Try live videoinput using directshow in directx8 or directx9, most of the calls go to kernel mode video drivers. I succeded in lots of blue screens when running a callback procedure from live videocaptureing source, particulary if your callback takes a long time, can halt the entire Kernel driver.
It's possible for managed code to cause a bugcheck when it has access to faulty kernel drivers. However, it would be the kernel driver that directly causes the BSOD (for example, uffe's DirectShow BSODs, Terence Lewis's socket BSODs, or BSODs seen when using BitTorrent with certain network adapters).
Direct user-mode access to privileged low-level resources may cause a bugcheck (for example, scribbling on Device\PhysicalMemory, if it doesn't corrupt your hard disk first; Vista doesn't allow user-mode access to physical memory).
If you just want a dump file, Mendelt's suggestion of using WinDbg is a much better idea than exploiting a bug in a kernel driver. Unfortunately, the .dump command is not supported for local kernel debugging, so you would need a second PC connected over serial or 1394, or a VM connected over a virtual serial port. LiveKd may be a single-PC option, if you don't need the state of the memory dump to be completely self-consistent.

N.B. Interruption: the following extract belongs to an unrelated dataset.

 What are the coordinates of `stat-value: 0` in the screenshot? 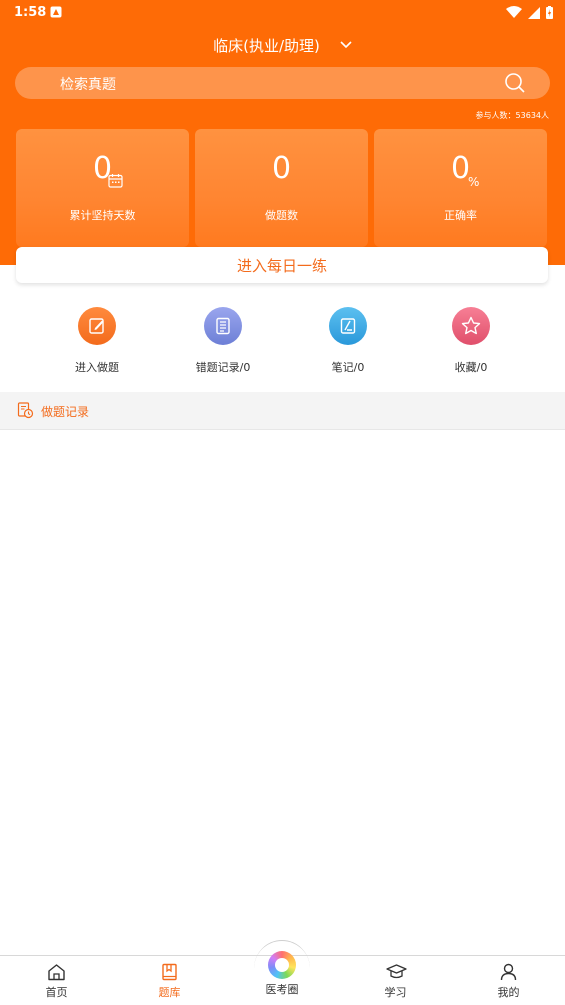 It's located at (282, 168).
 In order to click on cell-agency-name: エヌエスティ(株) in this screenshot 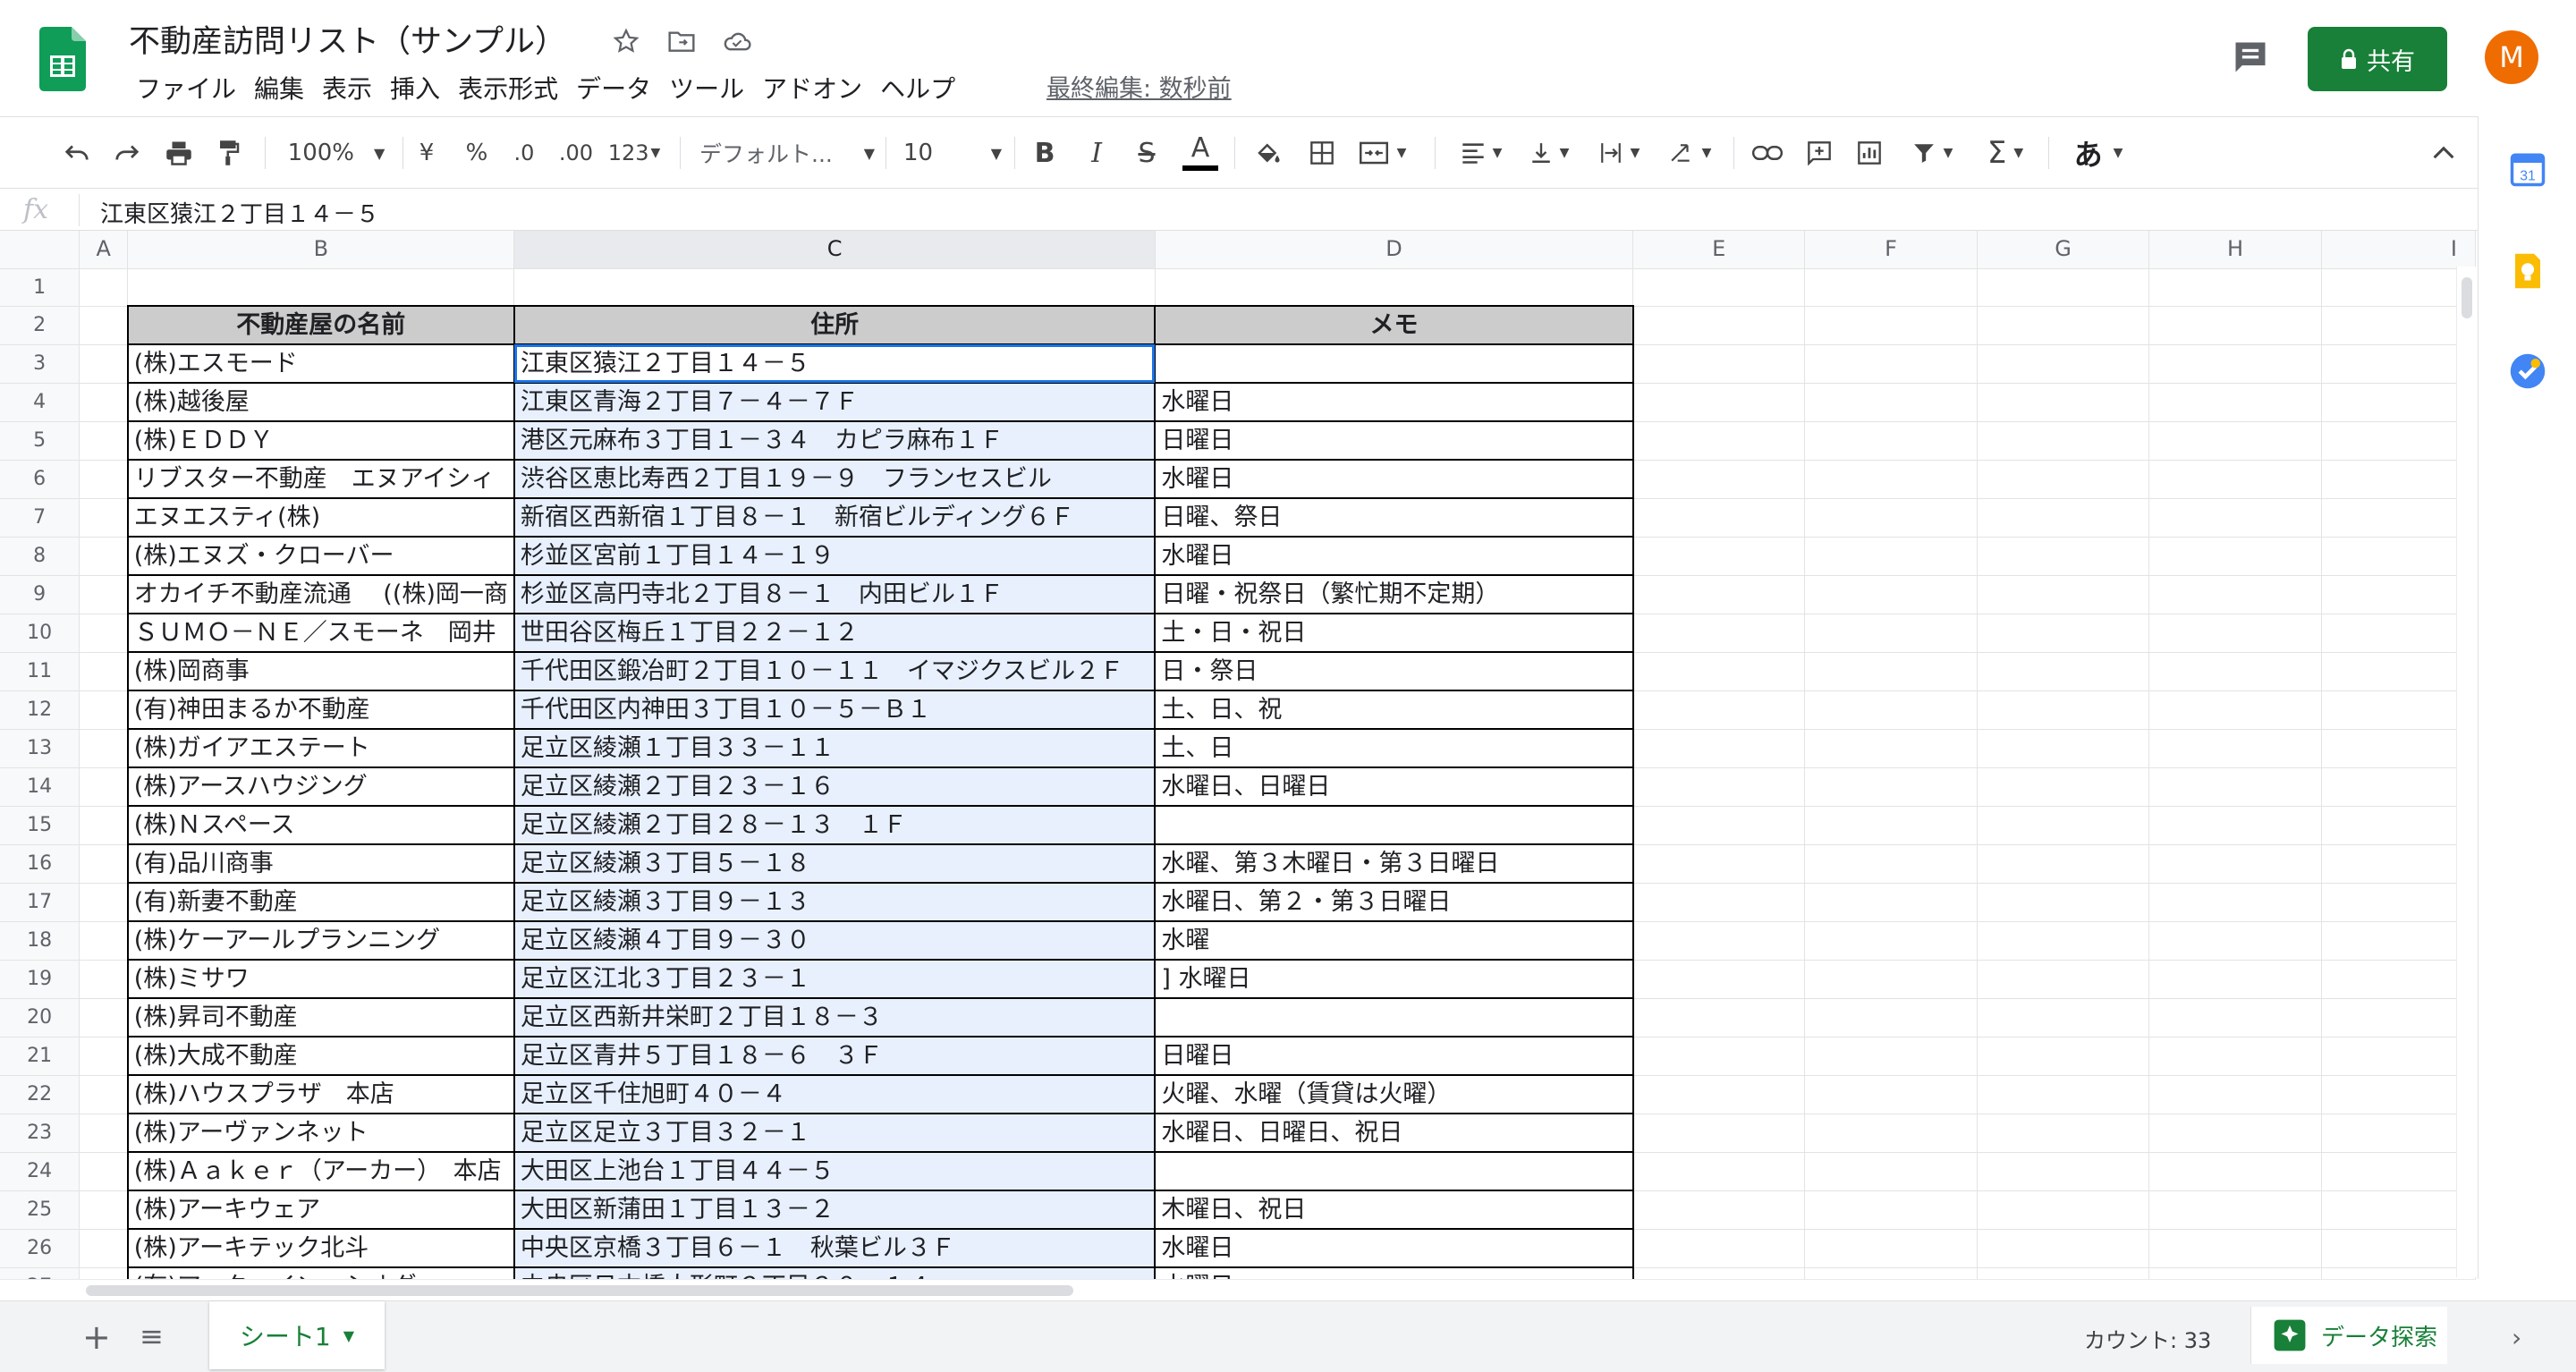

This one doesn't need any kernel-mode drivers, just a SeDebugPrivilege. You can set your process critical by NtSetInformationProcess, or RtlSetProcessIsCritical and just kill your process. You will see same bugcheck code as you kill csrss.exe, because you set same "critical" flag on your process.
Unfortunately, I know how to do this as a .NET service on our server was causing a blue screen. (Note: Windows Server 2008 R2, not XP/Vista).
I could hardly believe a .NET program was the culprit, but it was. Furthermore, I've just replicated the BSOD in a virtual machine.
The offending code, causes a 0x00000f4:
string name = string.Empty; // This is the cause of the problem, should check for IsNullOrWhiteSpace
foreach (Process process in Process.GetProcesses().Where(p => p.ProcessName.StartsWith(name, StringComparison.OrdinalIgnoreCase)))
{
Check.Logging.Write("FindAndKillProcess THIS SHOULD BLUE SCREEN " + process.ProcessName);
process.Kill();
r = true;
}
If anyone's wondering why I'd want to replicate the blue screen, it's nothing malicious. I've modified our logging class to take an argument telling it to write direct to disk as the actions prior to the BSOD weren't appearing in the log despite .Flush() being called. I replicated the server crash to test the logging change. The VM duly crashed but the logging worked.
EDIT: Killing csrss.exe appears to be what causes the blue screen. As per comments, this is likely happening in kernel code.
I found that if you run taskkill /F /IM svchost.exe as an Administrator, it tries to kill just about every service host at once.